While a rapid transformation isn’t in the offing for San Diego, it’s likely that the long-awaited opening of the Omnia in the Gaslamp Quarter will do a lot to raise the city’s nightclub quotient while bringing a bit of Las Vegas to downtown. Omnia San Diego has already announced a star studded DJ lineup, including Armin Van Buuren, Chuckie, Afrojack, Tiesto, Martin Garrix, Nervo, Markus Schulz, and more.
The Hakkasan Group, a Las Vegas-based global hospitality and night life firm that last year bought the former Stingaree club on Sixth Avenue, has spent the last six months overhauling the 22,000-square-foot space and transforming it into what the company boasts will be a level of opulence unseen in other San Diego nightclubs.
It will be the company’s second Omnia, the first debuting in Las Vegas earlier this year inside Caesars Palace. Like the San Diego location, the Omnia in Vegas was a makeover of a former nightclub, Pure.
A relative newcomer to the Las Vegas nightclub scene, Hakkasan opened its first club in 2013 — its namesake Hakkasan Nightclub in the MGM Grand — and in January debuted Omnia, more than three times the size of the San Diego club. Hakkasan never disclosed the costs of the Vegas Omnia, although various published reports estimated the investment at anywhere from $80 million to $107 million.
Similarly, Hakkasan executives won’t reveal the company’s investment in its new San Diego location, acknowledging only that it is significantly more than the $7 million spent to open Stingaree in 2005.
The new San Diego venue’s high-end finishes and features are driven by the increasingly competitive Las Vegas market, which has demanded the very best in its nightlife venues, said Nick McCabe, president of Hakkasan Group, which was founded in London. While Stingaree was fine for what it was, upgrades were needed in terms of sound, state-of-the-art technology and improved sightlines for viewing the all-important DJs, he explained.

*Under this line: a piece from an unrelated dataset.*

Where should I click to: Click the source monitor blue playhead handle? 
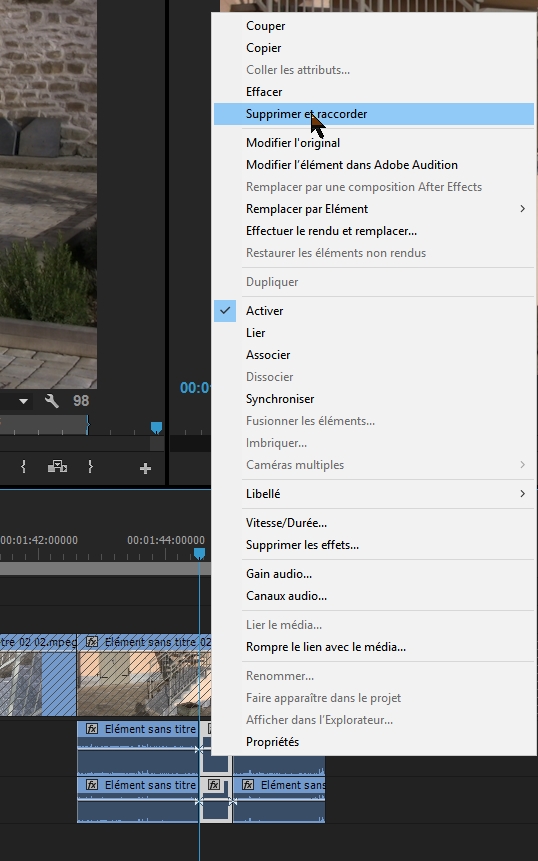tap(156, 427)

Toward that end, the former Stingaree, which had been segmented into three different areas, was opened up into one 8,000-square-foot main club floor and a 4,000-square-foot balcony overlooking the dance floor and lined with VIP boxes. Embedded in the walls of the main floor are LED strips designed to pulsate to the beat of the music.

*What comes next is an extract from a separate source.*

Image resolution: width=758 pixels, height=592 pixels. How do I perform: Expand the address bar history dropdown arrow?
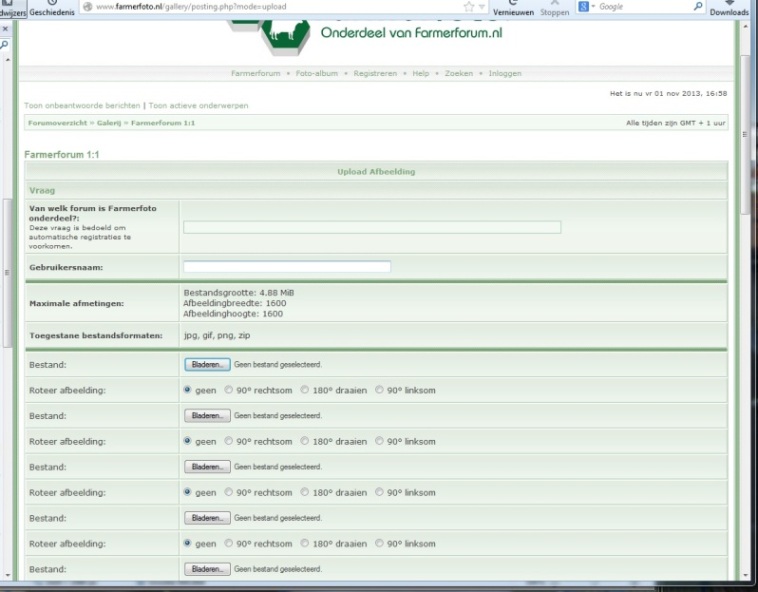point(481,8)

Completing the club experience is a 7,000-square-foot rooftop terrace that’s designed to have the feel of a garden and is furnished with a variety of seating types, including tiered cabanas and sofas along the perimeter.
“There has been a complete sea change in the level of investment in clubs being built in Las Vegas,” McCabe said. “Clubs like XS, Hakkasan and Omnia raised the bar completely. We’re talking about a very luxurious product in keeping with the best hotels in Las Vegas.
“The same thing is about to happen in San Diego. It is a new level of investment and design concentration with a different level of finish customers haven’t seen before. It won’t be as epic as in Vegas but certainly a step up beyond what’s seen in San Diego.”